Problem statement:
Copy out the following lines word for word, keeping every one of them in its original order.

Dataset:

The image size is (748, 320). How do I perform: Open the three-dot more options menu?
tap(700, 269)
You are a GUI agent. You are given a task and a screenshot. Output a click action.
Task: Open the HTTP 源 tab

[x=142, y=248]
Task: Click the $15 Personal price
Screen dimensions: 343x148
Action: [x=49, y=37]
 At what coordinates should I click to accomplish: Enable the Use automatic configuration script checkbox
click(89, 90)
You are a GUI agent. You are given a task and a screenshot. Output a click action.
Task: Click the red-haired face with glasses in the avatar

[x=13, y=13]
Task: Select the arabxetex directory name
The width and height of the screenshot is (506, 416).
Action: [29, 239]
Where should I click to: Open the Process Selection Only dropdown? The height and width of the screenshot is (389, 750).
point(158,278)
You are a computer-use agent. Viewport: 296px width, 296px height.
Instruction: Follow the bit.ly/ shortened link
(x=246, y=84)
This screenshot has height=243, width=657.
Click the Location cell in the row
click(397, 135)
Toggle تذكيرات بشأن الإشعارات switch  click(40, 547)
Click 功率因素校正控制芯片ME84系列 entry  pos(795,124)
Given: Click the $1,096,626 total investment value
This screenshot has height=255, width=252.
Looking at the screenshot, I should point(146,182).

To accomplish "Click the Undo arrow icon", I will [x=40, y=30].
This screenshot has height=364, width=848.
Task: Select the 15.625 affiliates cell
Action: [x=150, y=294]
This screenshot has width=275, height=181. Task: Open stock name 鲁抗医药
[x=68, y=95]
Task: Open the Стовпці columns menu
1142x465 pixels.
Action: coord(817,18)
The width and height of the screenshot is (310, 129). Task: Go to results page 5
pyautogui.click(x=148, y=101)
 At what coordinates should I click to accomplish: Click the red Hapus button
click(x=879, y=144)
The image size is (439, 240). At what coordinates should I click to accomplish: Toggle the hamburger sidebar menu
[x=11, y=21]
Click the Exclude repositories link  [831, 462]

Output for this task:
The image size is (748, 320). How do I perform: Open the three-dot more options menu?
tap(700, 269)
You are a GUI agent. You are given a task and a screenshot. Output a click action.
Task: Open the HTTP 源 tab

[x=142, y=248]
Task: Click the $15 Personal price
Screen dimensions: 343x148
Action: [x=49, y=37]
 At what coordinates should I click to accomplish: Enable the Use automatic configuration script checkbox
click(89, 90)
You are a GUI agent. You are given a task and a screenshot. Output a click action.
Task: Click the red-haired face with glasses in the avatar

[x=13, y=13]
Task: Select the arabxetex directory name
The width and height of the screenshot is (506, 416).
Action: [29, 239]
Where should I click to: Open the Process Selection Only dropdown? The height and width of the screenshot is (389, 750).
point(158,278)
You are a computer-use agent. Viewport: 296px width, 296px height.
Instruction: Follow the bit.ly/ shortened link
(x=246, y=84)
This screenshot has height=243, width=657.
Click the Location cell in the row
click(397, 135)
Toggle تذكيرات بشأن الإشعارات switch  click(40, 547)
Click 功率因素校正控制芯片ME84系列 entry  pos(795,124)
Given: Click the $1,096,626 total investment value
This screenshot has height=255, width=252.
Looking at the screenshot, I should point(146,182).

To accomplish "Click the Undo arrow icon", I will [x=40, y=30].
This screenshot has height=364, width=848.
Task: Select the 15.625 affiliates cell
Action: [x=150, y=294]
This screenshot has width=275, height=181. Task: Open stock name 鲁抗医药
[x=68, y=95]
Task: Open the Стовпці columns menu
1142x465 pixels.
Action: coord(817,18)
The width and height of the screenshot is (310, 129). Task: Go to results page 5
pyautogui.click(x=148, y=101)
 At what coordinates should I click to accomplish: Click the red Hapus button
click(x=879, y=144)
The image size is (439, 240). At what coordinates should I click to accomplish: Toggle the hamburger sidebar menu
[x=11, y=21]
Click the Exclude repositories link  [831, 462]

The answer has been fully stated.